Contract controversy at Christiansburg Hubbell Lighting plant

CHRISTIANSBURG, Va. (WDBJ7) Controversy is brewing at a Christiansburg plant as the company and union are at odds about new contract talks.

The union members said the Hubbell Lighting, Inc. have stopped trying to negotiate. The talks began back in February to set new contracts with employees.

In mid-March, Hubbell presented a contract to the union reps, which was voted down 75-14. One of the main reasons is it would freeze the employees' pensions and replace them with a 401k.

"You have folks who have been in the plant for decades. They don't have enough time to catch up with the 401k. It's great for the young folks coming in, but for us older folks, some of us will be losing almost $100 per month out of our pension," Union IUE-CWA Local 82160 President Penny Franklin said.

The other big issue is health insurance, and how much it would cost employees to have it.

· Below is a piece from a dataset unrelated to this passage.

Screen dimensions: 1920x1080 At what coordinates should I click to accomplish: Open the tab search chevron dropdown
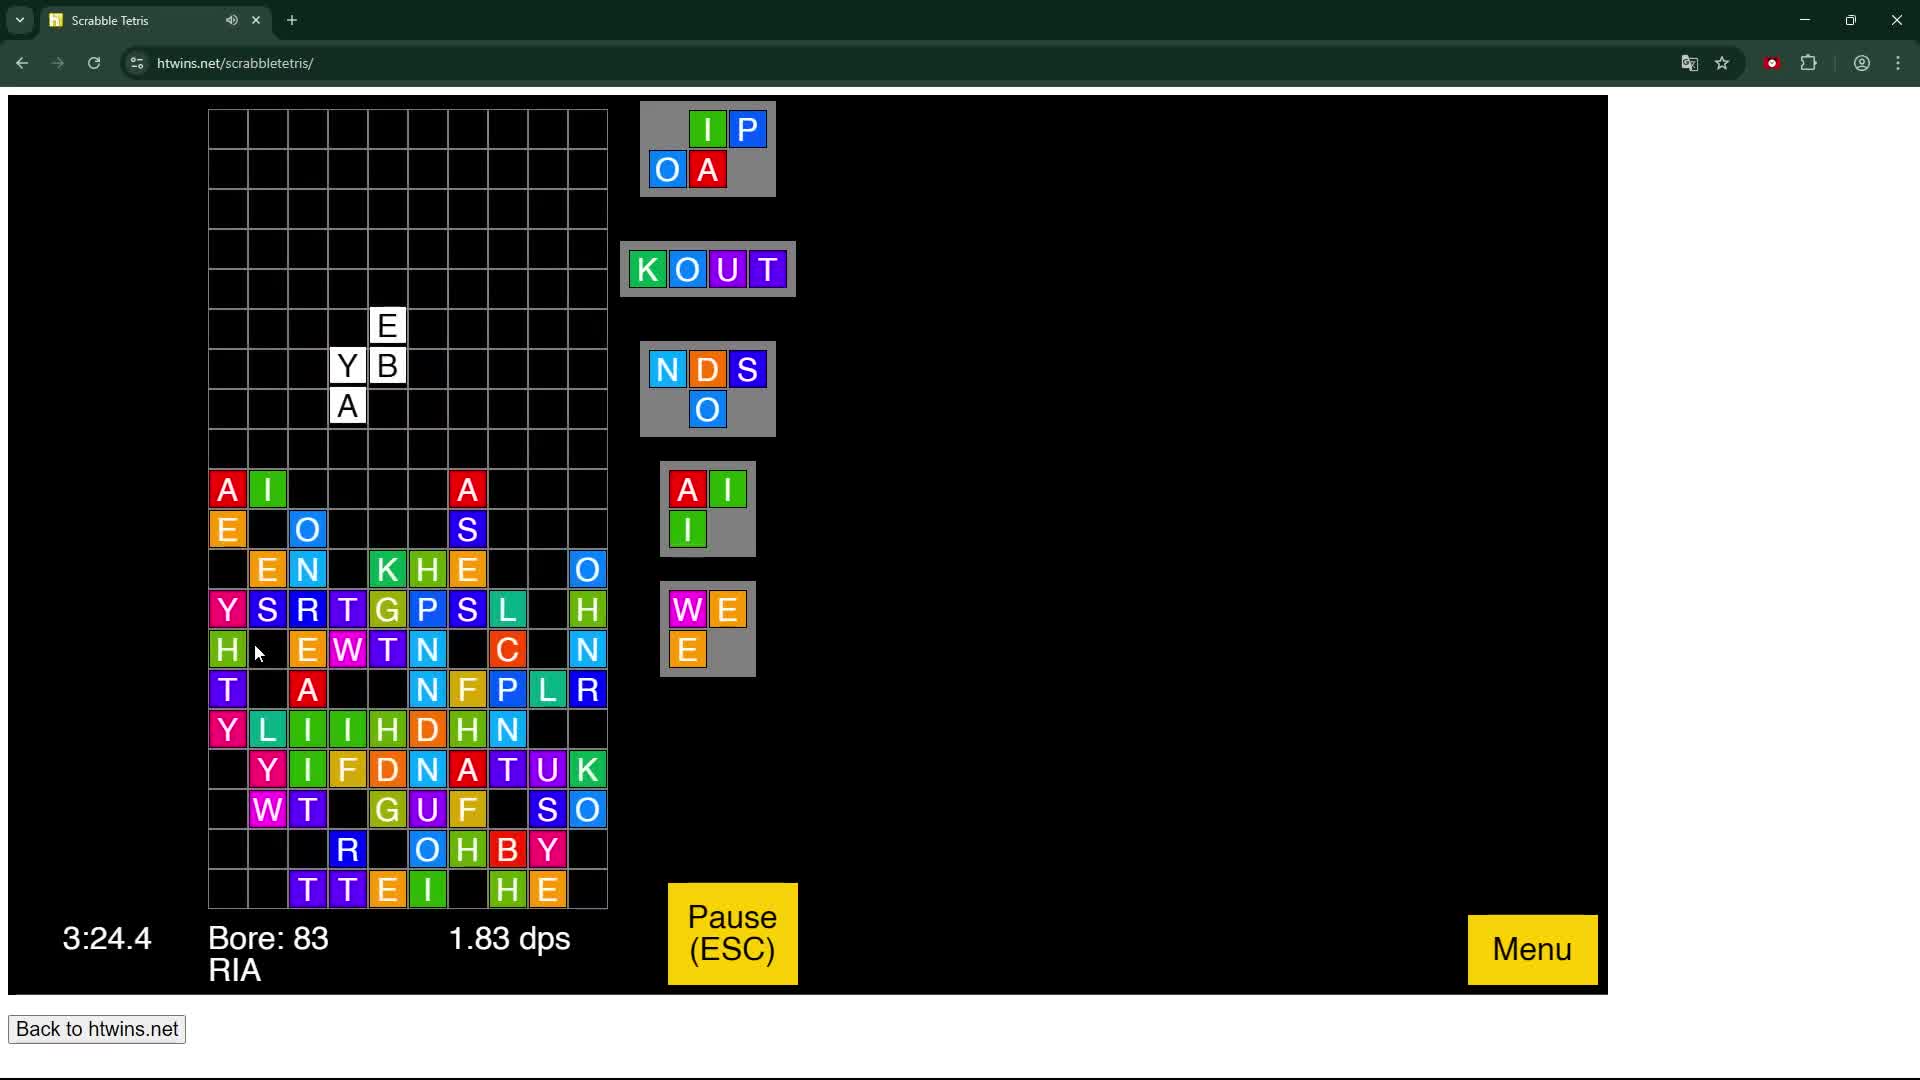(x=19, y=20)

"I have a family, they want to raise the health insurance premium from 25 to 30 percent, that would be my portion of it. I've calculated that costs me an extra $40 per week out of my paycheck, so right there that hits home," Clayton Merry, a six-year employee at Hubbell, said.

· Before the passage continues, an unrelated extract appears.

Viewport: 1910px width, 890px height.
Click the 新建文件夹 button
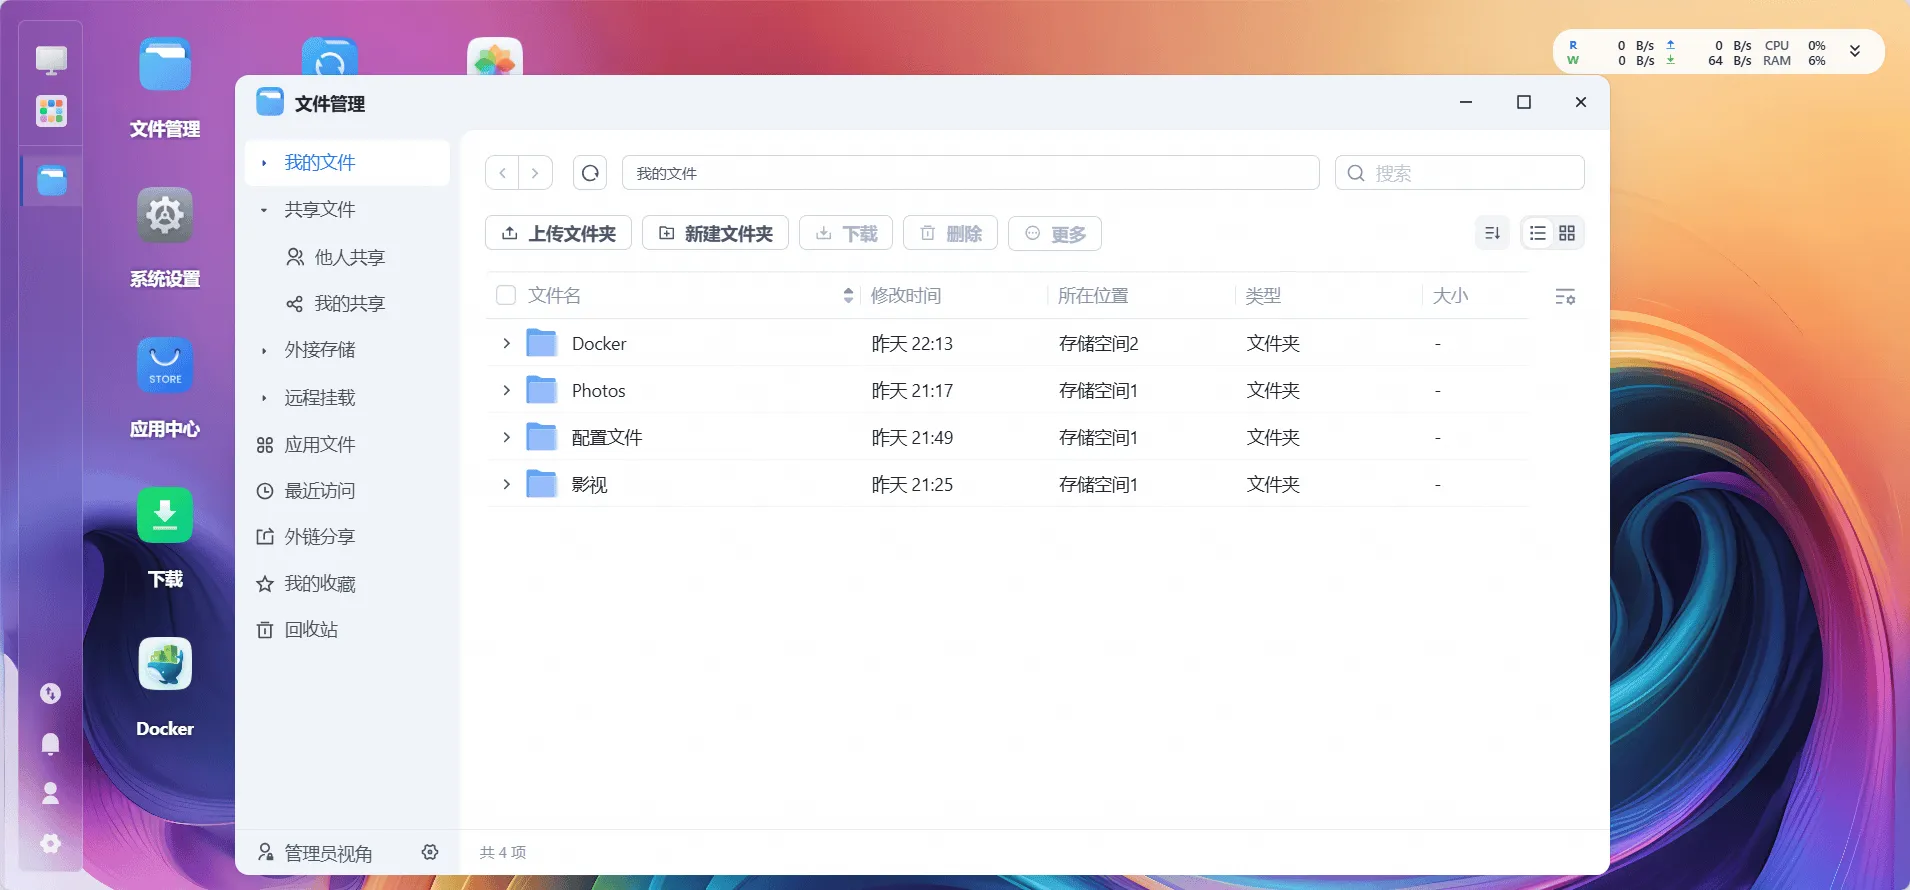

There is a 2.5 percent wage increase in the deal, but the union said that's too small. In fact, there are some employees who would lose money with how high the health insurance increase is. It's got some long-time employees considering quitting.

Debbie Lake has worked at Hubbell for 35 years.

"I've got four more years to work. If I could find another job somewhere else paying half of what this paid, I'd go in a heartbeat," Lake said.

When asked about these issues Wednesday, a company spokesperson emailed a statement reading, "It wouldn't be appropriate for us to comment publicly during negotiations."

But the union said there are no negotiations. That's what they want is for talks to start back up again.

Alan Wood, who has worked there for two years, said of the company not continuing negotiations, "They have no respect for us, they don't really care and it don't surprise me. It don't surprise none of us."

These employees also said they feel overworked, usually working six days and 50-60 hours per week. We asked if they were planning to strike because of these issues. They said they don't want to because they want to continue working, but that may have to happen.